Proceed with local-to-global analysis. Compute the predominant flow axis in \(\mathbb{RP}^{1}\) (as introduced by Adams et al.) and directionality for each patch, and construct a cover of \(\mathbb{RP}^{1}\):
predom_dirs, ratios = cb.get_predominant_dirs(data)
#Construct a cover of the base space
n_landmarks = 12
landmarks = np.linspace(0, np.pi, n_landmarks, endpoint= False).reshape(-1,1)
overlap = 1.99
radius = overlap* np.pi/(2*n_landmarks)
cover = cb.get_metric_ball_cover(
predom_dirs.reshape(-1,1),
landmarks,
radius = radius,
metric = cb.RP1AngleMetric()
)
bundle = cb.Bundle(X = data, U = cover.U)
View a sample of the dataset arranged by predominant flow axis:
patch_vis = cb.make_patch_visualizer()
n_samples = 8
label_func = [fr"$\theta = {np.round(pred/np.pi, 2)}$" + r"$\pi$" for pred in predom_dirs]
fig = cb.show_data_vis(
data,
patch_vis,
label_func = label_func,
angles = predom_dirs,
sampling_method = 'angle',
max_samples = n_samples)
plt.show()
Compute a PCA projection for the data in each set \(\pi^{-1}(U_{j})\):
fig, axes = cb.get_local_pca(data = data, U = cover.U, show = True, to_view = [2, 5, 9])
The PCA projections suggest the data in each \(\pi^{-1}(U_{j})\) is concentrated near the unit circle in some plane, supporting the hypothesis that the data has the structure of a discrete approximate circle bundle over \(\mathbb{RP}^{1}\). Up to isormorphism, there are two possible global structures for a circle bundle over \(\mathbb{RP}^{1}\cong\mathbb{S}^{1}\), namely the torus (trivial) and the Klein bottle (non-orientable). These two possibilities are distinguished by the orientation class \(w_{1}\).
Now, construct local circular coordinates, compute approximate transition matrices and characteristic classes:
local_triv_result = bundle.get_local_trivs(show_summary = True)
class_result = bundle.get_classes(show_classes = True)
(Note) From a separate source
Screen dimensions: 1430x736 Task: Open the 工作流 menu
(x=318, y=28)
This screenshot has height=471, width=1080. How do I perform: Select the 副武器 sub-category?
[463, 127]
The computation above confirms that the global structure is trivial, so a global coordinate system is possible. Synchronize local circular coordinates to construct a toroidal coordinate system for the dataset:
fiber_angles = bundle.get_global_trivialization(pou = cover.pou)
Now, view a sample of high-directionality patches arranged by toroidal coordinates:
thresh = 0.8
high_inds = ratios > thresh
print(f'{np.sum(high_inds)} high-directionality patches')
high_data = data[high_inds]
coords = np.array([predom_dirs[high_inds], fiber_angles[high_inds]]).T
per_row = 5
per_col = 9
fig = cb.scatter_lattice_vis(high_data,
coords,
patch_vis,
per_row = per_row,
per_col = per_col,
padding = 0,
)
plt.show()
15971 high-directionality patches
View a sample of low-directionality patches arranged by toroidal coordinates:
thresh = 0.7
low_inds = ratios < thresh
print(f'{np.sum(low_inds)} low-directionality patches')
low_data = data[low_inds]
per_row = 5
per_col = 9
coords = np.array([predom_dirs[low_inds], fiber_angles[low_inds]]).T
fig = cb.scatter_lattice_vis(low_data,
coords,
patch_vis,
per_row = per_row,
per_col = per_col,
padding = 0,
)
plt.show()
5351 low-directionality patches
Observe that every column is nearly identical: this reflects the fact that the low-directionality data is concentrated near a single circle at the center of the thickened torus structure.